When couples divorce in Massachusetts, it can be a difficult time for the entire family. While there are some cases where children and the parents are relieved to call it quits, the vast majority of families find it difficult to face new challenges apart.
Children may begin to wonder about their continued relationship with the leaving parent. Who will they live with? How often will they see their siblings if the children are split between the two parents? One spouse may also worry about the other’s ability to parent on their own, especially if they did not initially play an active roll in the children’s life.
The American Psychological Association points out that a healthy divorce requires communication, cooperation, and sometimes, mediation. Communication is important not just between spouses, but with the children. Cooperation also helps to make the transition as smooth as possible for the children, especially when moving is involved. If the parents cannot come to agreement on key aspects of co-parenting, then mediation is advised.
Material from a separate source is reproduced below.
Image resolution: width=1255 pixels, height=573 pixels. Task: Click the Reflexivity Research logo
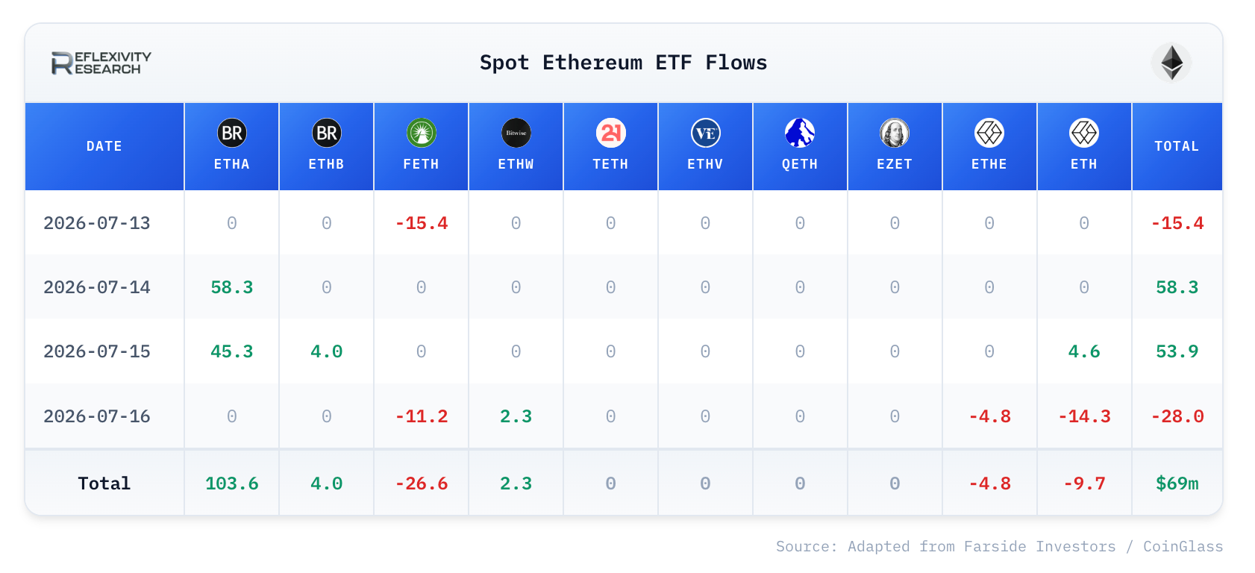click(101, 63)
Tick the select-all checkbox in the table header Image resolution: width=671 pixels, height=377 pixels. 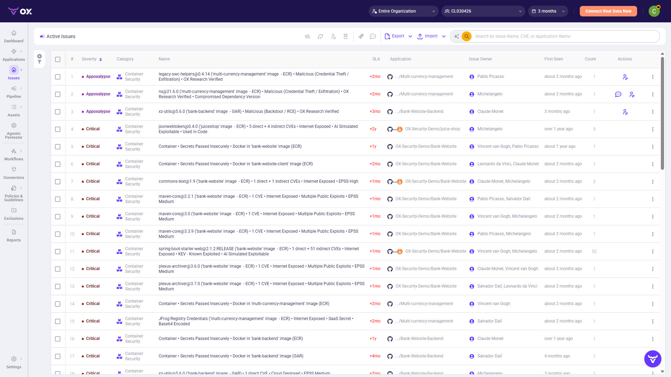pyautogui.click(x=58, y=59)
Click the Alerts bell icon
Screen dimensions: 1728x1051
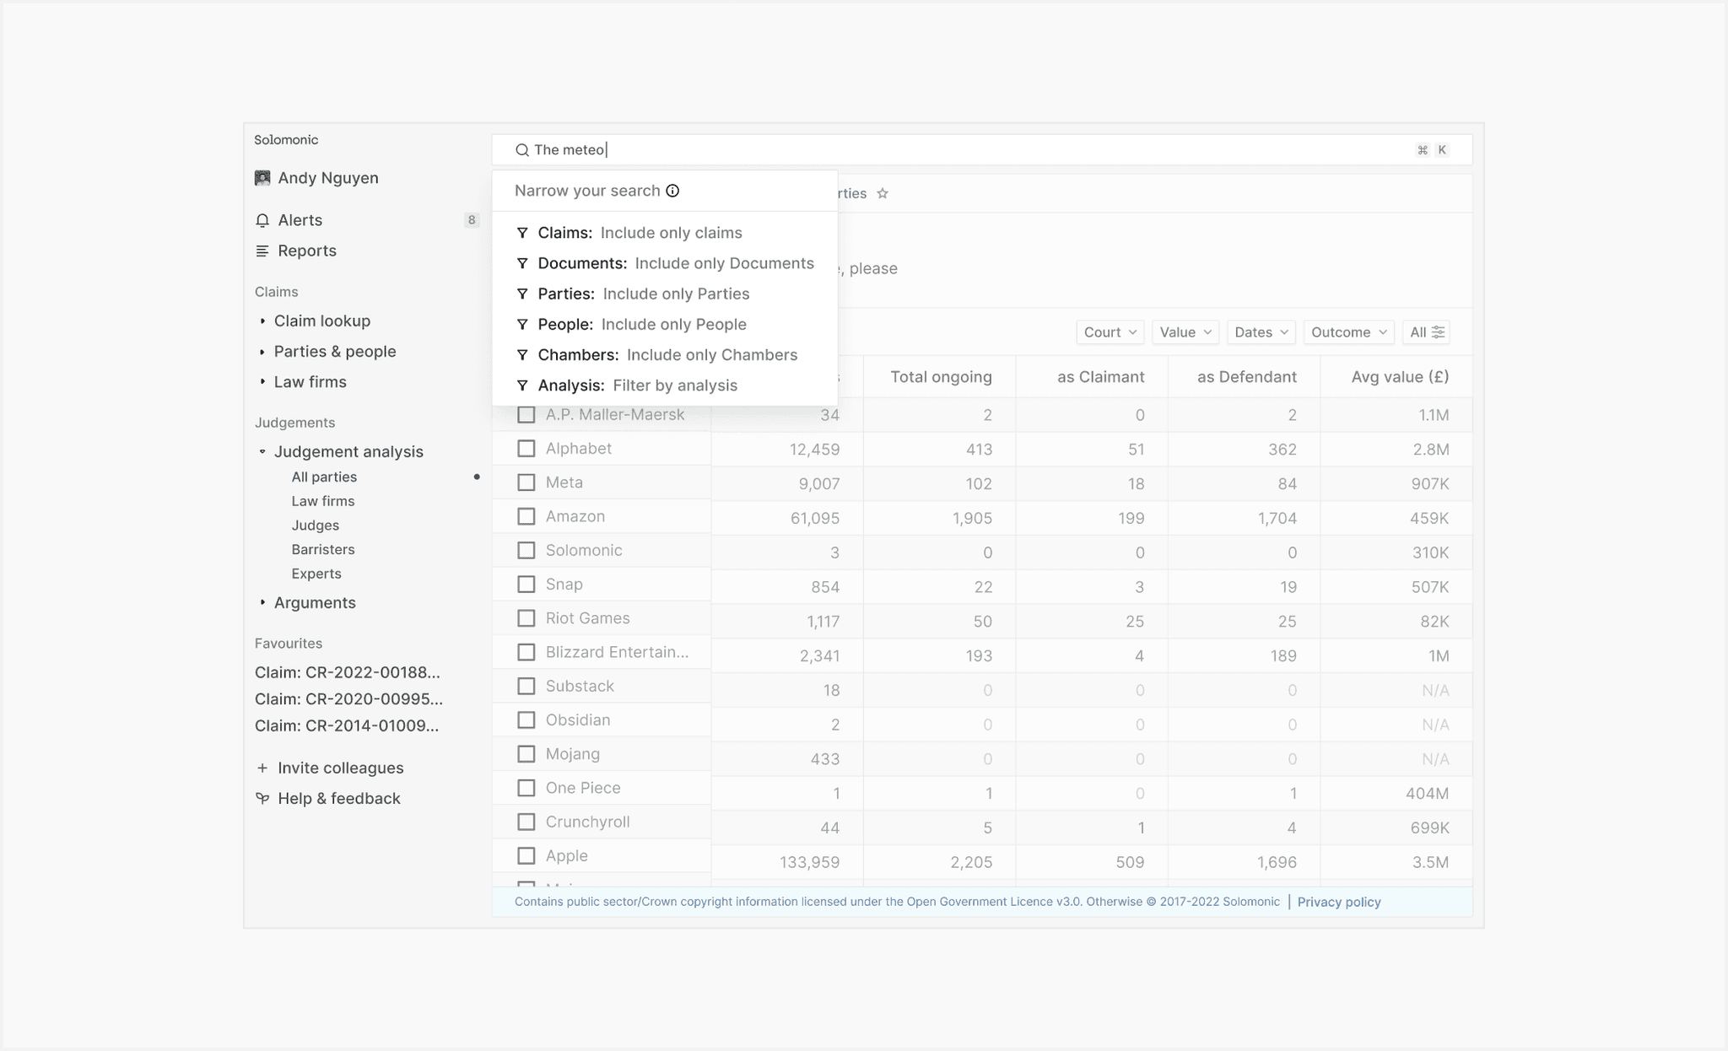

There are more specific steps parents can take to protect their children during the divorce. One of these is to keep the children out of the line of fire and away from conflict. Disagreements, especially if they tend to escalate into fights, should not take place around the children. Secondly, involving children in the co-parenting process is helpful. They may feel better about splitting their time between parents if they have some say in how it is done.
According to the American Academy of Pediatrics, even infants and toddlers react to changes in the family during a divorce, although they may not be able to understand it. For example, at six months, infants may suffer from stranger and separation anxiety. Because of this, it is important never to assume that children are too young to need additional assurance and care during separation and divorce.